Instructions to follow.
Although the material holds pictures, none belong in the copy; transcribe exactly, and only, the lines from the one with "עמוד הבית (266, 139)" through the end.
(Supplied records Opens)
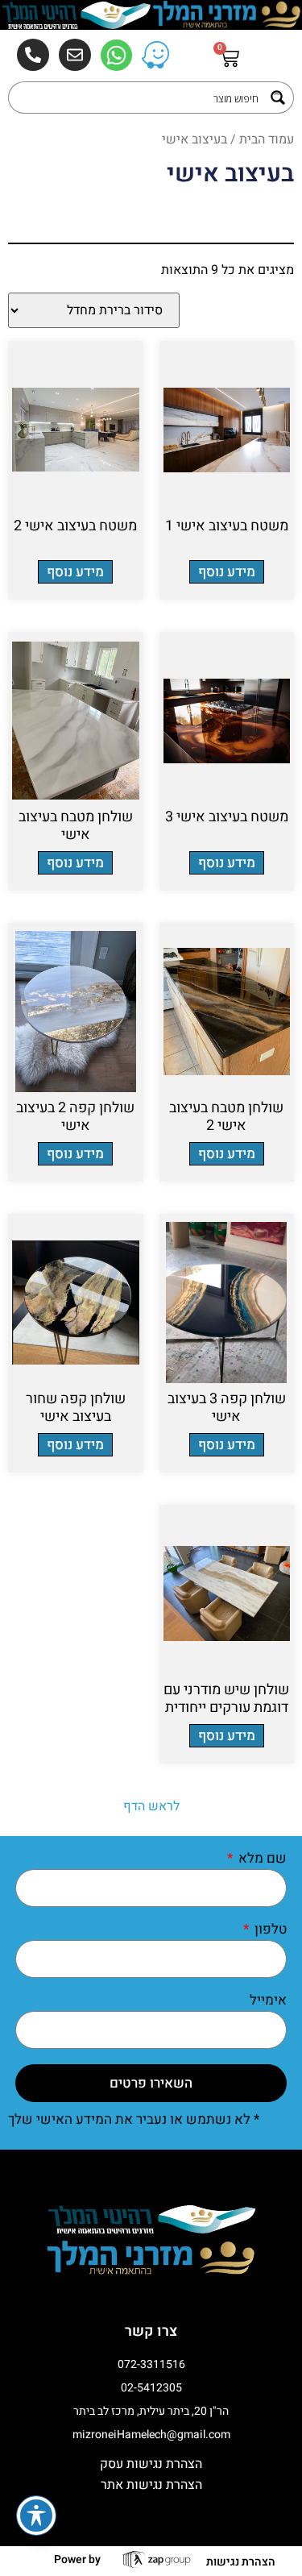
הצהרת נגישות (240, 2561)
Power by (77, 2559)
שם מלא (261, 1859)
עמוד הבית (266, 139)
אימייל (268, 2001)
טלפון (269, 1930)
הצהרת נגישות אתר (151, 2485)
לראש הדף (151, 1806)
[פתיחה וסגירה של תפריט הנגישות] (36, 2515)
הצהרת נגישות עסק (151, 2464)
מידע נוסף (226, 572)
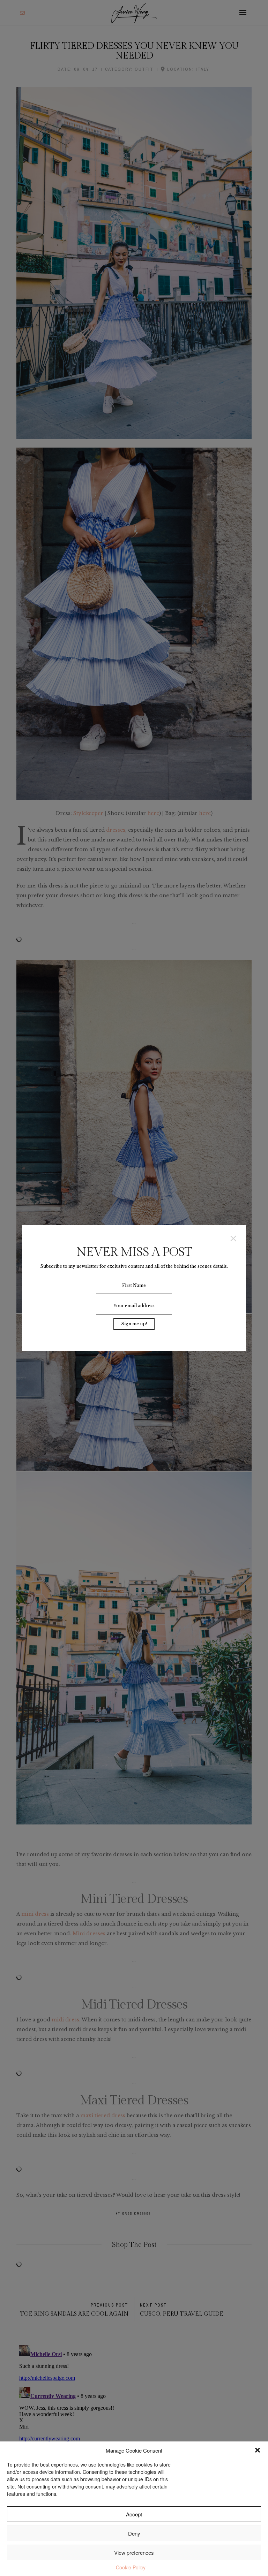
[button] (257, 2450)
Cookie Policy (131, 2567)
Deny (134, 2533)
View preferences (134, 2552)
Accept (134, 2514)
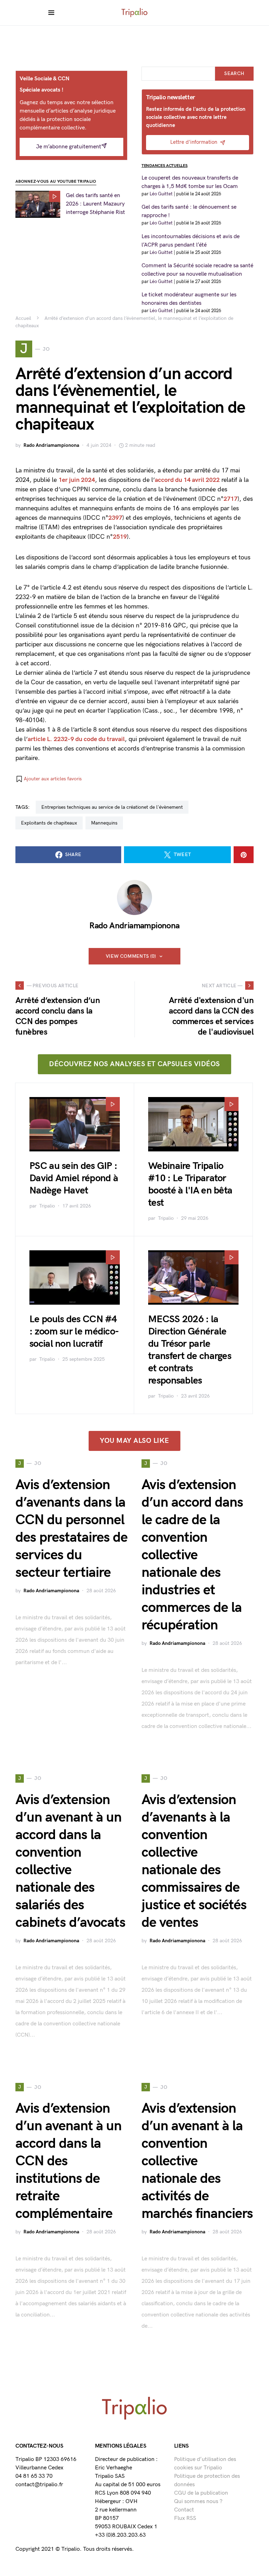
(Supplied records Closes)
Answer to this exercise.
עמוד הבית (266, 139)
אימייל (268, 2001)
טלפון (269, 1930)
הצהרת נגישות אתר (151, 2485)
לראש הדף (151, 1806)
[פתיחה וסגירה של תפריט הנגישות] (36, 2515)
הצהרת נגישות עסק (151, 2464)
מידע נוסף (226, 572)
[button] (257, 2450)
Cookie Policy (131, 2567)
Deny (134, 2533)
View preferences (134, 2552)
Accept (134, 2514)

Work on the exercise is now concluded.